Please show every line from the entries that carries the word "sidebar".

[Records excerpted from a collection]
....................
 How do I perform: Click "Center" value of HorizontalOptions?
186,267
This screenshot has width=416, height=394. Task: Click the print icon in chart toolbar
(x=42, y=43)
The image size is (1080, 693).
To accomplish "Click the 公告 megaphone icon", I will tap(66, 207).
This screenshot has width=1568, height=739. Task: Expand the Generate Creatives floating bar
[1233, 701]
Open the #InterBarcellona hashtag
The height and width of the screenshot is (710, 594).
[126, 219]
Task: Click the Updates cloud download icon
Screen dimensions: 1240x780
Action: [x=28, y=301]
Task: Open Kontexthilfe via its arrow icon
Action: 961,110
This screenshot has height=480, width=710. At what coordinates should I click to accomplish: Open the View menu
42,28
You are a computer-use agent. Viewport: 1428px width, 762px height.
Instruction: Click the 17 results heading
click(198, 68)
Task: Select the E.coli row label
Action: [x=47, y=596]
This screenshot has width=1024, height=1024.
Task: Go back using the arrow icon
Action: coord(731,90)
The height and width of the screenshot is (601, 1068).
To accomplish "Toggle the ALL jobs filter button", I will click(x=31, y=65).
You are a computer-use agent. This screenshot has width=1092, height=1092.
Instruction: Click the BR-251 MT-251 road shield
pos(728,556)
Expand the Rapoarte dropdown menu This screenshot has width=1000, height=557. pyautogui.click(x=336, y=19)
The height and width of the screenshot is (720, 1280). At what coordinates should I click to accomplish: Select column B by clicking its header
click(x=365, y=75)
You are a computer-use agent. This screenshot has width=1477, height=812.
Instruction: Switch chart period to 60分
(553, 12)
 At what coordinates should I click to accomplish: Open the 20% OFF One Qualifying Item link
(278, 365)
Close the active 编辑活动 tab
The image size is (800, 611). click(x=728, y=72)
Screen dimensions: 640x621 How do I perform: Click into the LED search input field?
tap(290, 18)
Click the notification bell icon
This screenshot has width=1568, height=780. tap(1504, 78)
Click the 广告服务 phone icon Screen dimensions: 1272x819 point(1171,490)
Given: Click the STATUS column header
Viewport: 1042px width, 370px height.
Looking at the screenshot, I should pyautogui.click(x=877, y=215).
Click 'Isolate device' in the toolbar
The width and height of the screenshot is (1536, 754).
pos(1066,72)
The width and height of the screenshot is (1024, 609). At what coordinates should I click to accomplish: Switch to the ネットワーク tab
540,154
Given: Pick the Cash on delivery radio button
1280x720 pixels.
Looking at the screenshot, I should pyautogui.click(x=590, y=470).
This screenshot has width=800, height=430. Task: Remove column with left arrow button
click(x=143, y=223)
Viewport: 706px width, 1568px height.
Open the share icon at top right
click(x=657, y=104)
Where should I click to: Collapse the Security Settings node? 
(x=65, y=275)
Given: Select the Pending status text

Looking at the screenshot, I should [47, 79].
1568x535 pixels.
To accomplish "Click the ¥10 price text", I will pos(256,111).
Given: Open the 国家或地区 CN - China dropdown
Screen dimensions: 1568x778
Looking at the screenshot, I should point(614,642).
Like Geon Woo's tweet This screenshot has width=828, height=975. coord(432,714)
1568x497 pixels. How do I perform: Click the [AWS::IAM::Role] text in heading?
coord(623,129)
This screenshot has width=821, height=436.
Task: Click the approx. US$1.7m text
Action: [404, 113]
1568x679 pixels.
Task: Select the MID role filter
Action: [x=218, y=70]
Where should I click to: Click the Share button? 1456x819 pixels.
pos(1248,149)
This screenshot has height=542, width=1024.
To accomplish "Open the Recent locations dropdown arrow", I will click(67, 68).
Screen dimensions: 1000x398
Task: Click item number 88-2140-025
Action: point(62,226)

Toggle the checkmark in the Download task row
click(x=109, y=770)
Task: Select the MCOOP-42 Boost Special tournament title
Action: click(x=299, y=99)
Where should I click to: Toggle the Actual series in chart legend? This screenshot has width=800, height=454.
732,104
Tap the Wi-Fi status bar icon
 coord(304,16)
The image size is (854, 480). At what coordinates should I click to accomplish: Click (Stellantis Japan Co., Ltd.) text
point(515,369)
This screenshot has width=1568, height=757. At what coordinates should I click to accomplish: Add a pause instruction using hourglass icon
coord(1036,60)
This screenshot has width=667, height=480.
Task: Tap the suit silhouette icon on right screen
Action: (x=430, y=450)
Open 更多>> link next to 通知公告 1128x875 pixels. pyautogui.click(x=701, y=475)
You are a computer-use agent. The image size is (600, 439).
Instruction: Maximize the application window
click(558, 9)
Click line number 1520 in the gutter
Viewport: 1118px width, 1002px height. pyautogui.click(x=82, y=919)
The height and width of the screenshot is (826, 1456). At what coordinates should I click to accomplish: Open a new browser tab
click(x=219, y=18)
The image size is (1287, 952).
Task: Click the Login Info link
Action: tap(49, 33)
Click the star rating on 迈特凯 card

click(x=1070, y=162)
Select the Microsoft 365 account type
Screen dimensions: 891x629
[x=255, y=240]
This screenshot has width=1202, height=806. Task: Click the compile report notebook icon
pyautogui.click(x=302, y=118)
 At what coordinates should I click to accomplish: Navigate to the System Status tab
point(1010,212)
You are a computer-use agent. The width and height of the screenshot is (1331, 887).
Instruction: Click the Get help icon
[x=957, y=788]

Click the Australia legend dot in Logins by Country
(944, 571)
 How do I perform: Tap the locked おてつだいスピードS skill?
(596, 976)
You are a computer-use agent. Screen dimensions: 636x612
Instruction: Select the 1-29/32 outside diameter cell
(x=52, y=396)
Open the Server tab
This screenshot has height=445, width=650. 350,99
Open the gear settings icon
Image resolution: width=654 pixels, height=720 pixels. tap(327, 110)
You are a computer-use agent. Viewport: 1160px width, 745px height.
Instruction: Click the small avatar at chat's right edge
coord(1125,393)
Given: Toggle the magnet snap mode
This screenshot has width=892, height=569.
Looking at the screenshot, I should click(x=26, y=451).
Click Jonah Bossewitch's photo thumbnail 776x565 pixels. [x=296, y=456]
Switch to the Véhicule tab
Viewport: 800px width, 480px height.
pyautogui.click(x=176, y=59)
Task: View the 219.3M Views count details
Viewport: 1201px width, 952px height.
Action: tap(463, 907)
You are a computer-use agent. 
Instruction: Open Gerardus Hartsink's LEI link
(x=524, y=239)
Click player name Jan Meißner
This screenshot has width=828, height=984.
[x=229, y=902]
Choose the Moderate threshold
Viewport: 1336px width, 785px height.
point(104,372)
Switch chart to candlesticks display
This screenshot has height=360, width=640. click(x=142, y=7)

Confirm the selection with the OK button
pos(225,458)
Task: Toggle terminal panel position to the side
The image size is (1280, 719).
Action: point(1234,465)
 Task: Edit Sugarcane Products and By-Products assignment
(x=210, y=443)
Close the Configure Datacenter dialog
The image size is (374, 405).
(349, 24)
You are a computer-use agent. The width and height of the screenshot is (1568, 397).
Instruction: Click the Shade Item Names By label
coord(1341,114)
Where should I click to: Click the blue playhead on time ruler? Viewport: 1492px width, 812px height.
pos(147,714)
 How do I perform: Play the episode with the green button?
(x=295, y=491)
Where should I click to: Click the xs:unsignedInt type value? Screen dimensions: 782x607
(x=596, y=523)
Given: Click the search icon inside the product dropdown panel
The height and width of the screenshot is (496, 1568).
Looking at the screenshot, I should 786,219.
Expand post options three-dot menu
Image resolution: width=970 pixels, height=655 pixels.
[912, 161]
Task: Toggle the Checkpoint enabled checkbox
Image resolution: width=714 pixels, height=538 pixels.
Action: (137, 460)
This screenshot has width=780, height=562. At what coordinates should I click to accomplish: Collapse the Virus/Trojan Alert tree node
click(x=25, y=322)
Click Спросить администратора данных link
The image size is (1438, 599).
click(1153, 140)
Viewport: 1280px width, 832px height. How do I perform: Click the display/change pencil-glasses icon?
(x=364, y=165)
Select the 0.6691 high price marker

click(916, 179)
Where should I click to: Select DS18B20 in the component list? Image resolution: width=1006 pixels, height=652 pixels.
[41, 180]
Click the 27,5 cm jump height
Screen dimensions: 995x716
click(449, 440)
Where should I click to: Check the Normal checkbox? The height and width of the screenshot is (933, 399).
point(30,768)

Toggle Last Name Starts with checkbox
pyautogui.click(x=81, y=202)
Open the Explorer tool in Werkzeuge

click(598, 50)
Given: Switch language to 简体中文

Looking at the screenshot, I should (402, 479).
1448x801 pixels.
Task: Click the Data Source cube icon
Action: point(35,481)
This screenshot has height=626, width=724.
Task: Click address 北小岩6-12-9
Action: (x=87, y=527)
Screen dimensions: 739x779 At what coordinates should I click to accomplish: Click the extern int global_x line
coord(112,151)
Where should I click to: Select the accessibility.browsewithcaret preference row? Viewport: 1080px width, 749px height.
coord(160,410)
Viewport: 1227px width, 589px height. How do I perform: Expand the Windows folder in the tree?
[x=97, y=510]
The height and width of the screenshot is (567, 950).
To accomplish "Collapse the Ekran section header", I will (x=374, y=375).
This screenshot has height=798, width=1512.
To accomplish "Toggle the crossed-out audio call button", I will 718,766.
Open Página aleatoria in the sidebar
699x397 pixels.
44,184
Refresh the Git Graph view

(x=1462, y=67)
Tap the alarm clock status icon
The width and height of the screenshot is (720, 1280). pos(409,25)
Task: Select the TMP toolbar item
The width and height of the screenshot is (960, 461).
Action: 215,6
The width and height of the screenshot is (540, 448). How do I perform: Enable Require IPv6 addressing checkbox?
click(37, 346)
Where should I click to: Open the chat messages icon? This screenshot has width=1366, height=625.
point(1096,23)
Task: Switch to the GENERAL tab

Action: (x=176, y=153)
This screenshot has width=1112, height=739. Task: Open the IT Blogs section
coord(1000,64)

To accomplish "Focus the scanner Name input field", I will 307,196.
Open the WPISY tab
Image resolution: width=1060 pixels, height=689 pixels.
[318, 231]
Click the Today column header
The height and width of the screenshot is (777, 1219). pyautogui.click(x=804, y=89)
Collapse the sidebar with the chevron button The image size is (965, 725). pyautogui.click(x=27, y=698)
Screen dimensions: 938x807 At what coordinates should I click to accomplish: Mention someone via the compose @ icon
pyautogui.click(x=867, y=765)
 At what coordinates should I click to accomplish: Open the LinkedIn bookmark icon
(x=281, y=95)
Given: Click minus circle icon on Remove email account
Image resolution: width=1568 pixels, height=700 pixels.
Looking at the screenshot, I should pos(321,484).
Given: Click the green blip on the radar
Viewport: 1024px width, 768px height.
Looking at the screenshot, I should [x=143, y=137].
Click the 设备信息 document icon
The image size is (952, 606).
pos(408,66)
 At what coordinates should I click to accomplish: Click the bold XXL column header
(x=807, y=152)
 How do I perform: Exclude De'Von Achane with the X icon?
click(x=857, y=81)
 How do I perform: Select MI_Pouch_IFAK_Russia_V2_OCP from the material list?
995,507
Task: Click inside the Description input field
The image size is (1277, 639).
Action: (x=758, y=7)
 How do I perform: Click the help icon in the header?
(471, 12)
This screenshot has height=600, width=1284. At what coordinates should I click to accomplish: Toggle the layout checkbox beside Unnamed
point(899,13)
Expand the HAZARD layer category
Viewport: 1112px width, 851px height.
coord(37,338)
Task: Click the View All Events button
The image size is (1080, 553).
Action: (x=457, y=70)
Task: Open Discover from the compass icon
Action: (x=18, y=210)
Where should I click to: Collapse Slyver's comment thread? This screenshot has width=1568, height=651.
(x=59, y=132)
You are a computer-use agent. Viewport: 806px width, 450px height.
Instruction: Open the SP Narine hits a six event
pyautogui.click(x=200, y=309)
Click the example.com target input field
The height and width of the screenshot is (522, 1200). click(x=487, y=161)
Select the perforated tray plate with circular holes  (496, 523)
....................
__Exercise solution__:
Open Página aleatoria in the sidebar
Collapse the sidebar with the chevron button The image size is (965, 725). pyautogui.click(x=27, y=698)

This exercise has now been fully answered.